第四話
命を削り放った一撃。
超プリズナーパンチ。
己の限界を突破した攻撃は、空までも巻き込んだ。
雲は仰け反り、太陽の光が一層強く成る。
岩は沸騰し砂は蒸発する。
温度の上昇に枷は無い。
熱量は力を生み力は熱源を造る。
荒野を作るのがミサイルだとすれば、この一撃は遥かに威力の面で上回っていた。
「温い一撃ですね」
黒衣の敵。一言。
そして雨が降る。
氷の雨が。

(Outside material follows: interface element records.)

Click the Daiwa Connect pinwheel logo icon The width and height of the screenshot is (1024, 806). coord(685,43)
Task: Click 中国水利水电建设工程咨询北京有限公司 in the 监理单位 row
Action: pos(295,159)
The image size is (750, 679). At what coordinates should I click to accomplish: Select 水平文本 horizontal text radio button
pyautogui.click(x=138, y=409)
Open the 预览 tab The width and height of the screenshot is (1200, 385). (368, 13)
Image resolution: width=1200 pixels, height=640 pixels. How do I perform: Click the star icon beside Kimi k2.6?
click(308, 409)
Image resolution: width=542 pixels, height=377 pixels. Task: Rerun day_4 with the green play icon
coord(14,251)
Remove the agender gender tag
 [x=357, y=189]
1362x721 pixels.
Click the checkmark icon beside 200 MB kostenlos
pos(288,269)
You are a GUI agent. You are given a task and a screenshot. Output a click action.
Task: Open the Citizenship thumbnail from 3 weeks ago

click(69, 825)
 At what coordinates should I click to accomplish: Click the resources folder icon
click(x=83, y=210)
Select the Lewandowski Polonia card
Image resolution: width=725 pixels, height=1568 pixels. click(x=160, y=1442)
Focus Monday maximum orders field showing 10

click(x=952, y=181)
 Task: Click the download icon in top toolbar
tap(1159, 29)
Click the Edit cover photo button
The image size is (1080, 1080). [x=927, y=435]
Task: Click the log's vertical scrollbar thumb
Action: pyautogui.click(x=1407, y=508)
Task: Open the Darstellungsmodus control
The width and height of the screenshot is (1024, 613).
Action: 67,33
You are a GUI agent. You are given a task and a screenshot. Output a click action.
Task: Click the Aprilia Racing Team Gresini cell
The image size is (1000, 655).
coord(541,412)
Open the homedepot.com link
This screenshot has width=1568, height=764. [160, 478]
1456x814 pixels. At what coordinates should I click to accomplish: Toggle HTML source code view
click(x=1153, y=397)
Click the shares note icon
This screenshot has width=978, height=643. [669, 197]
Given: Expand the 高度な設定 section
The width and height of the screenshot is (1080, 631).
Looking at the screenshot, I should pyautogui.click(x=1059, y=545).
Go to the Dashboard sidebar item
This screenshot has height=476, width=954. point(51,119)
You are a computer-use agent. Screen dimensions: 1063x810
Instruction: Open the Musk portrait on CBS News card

雹。
一瞬だけ炎の中に突き刺さり、そして蒸発していく。
無限に振り続ける雹。
そして段々と負け始めたのは、炎の世界。
「なん、だって」
確実に顏を正面から殴りつけた。
それこそ、渾身の力を込めて。
それが、温い。
天変地異さえ起こす一撃を。
命を削り放った一撃を。
「まぁ、弱くは無いですけどね」
完全に炎は止み。
熱は氷に奪われる。
敵の微笑は嘲笑に思える卑屈さが浮き彫りになっていた。
「おぉおぉおおお!」
その一撃は、恐怖から生まれた。
恐怖から逃げる為に。
雹降る中で、先の一撃でグローヴは壊れていた。
それでも。
振るった。
ゴリッ
音が、響く。
焼け付き凍る大地の中央で、血が流れる。
「いてえ」
何の効果も威力も無い、只の拳。
命を削ってまで放ったパンチを容易く受け止め、この一撃に血を流す。
鼻が潰れていた。
プリズナーに感触もあった。
「これですよ」
血を拭い、とても嬉しそうに震えて声を出す敵。
それは狂喜にうち震えているような。
又、殴る。ミラーサングラスはエラーのメッセージしか表示しない。
理解できない者を理解するために。
ゴッ ご ご ご
「う・・あ・・お・・・あ」
殴られる度に声を漏らす敵。
血はベタリと大地を汚す。
「これです、これです、これです!これです!!」
グと、腕を掴んだ。
敵がプリズナーの腕を。
「この力が、欲しい」
「ヤらねー」
「くださいとは言いません。貰いますとも言いません。貴方が欲しい」
「ヤらねえ」
殴り続ける。
「何故です。理由も聴かずにどうして」
殴られ続けるが、立ち続ける敵。
まるでヘヴィ級とモスキート級のボクシング。
俺達のストレートは奴等のジャブなんだ。
そう言われんばかりの勢いで、ただ、一方的に殴り続ける。
「世界の敵だからだ。お前が」
「ならば、私を手伝って下さいとは言いません。私の主を助けて欲しい。
それには君の力が必要で、私の主は誰の敵でも無い」
ここで、ミラーサングラスが機能を復帰する。
運命に計られた様に。
事実。
この敵の発言を全て重箱の隅を突いても余す事無く、事実と認めた。
父の知識の結晶。
それを裏切る事を、プリズナーは知らない。
つまり、敵の発言を真実だと考える。
「・・解った」
最後に一度だけぶん殴り、動きを止める。
そして手を取る。
しかしプリズナーは知らない。
偽りは事実の欠片で構築されていた事を。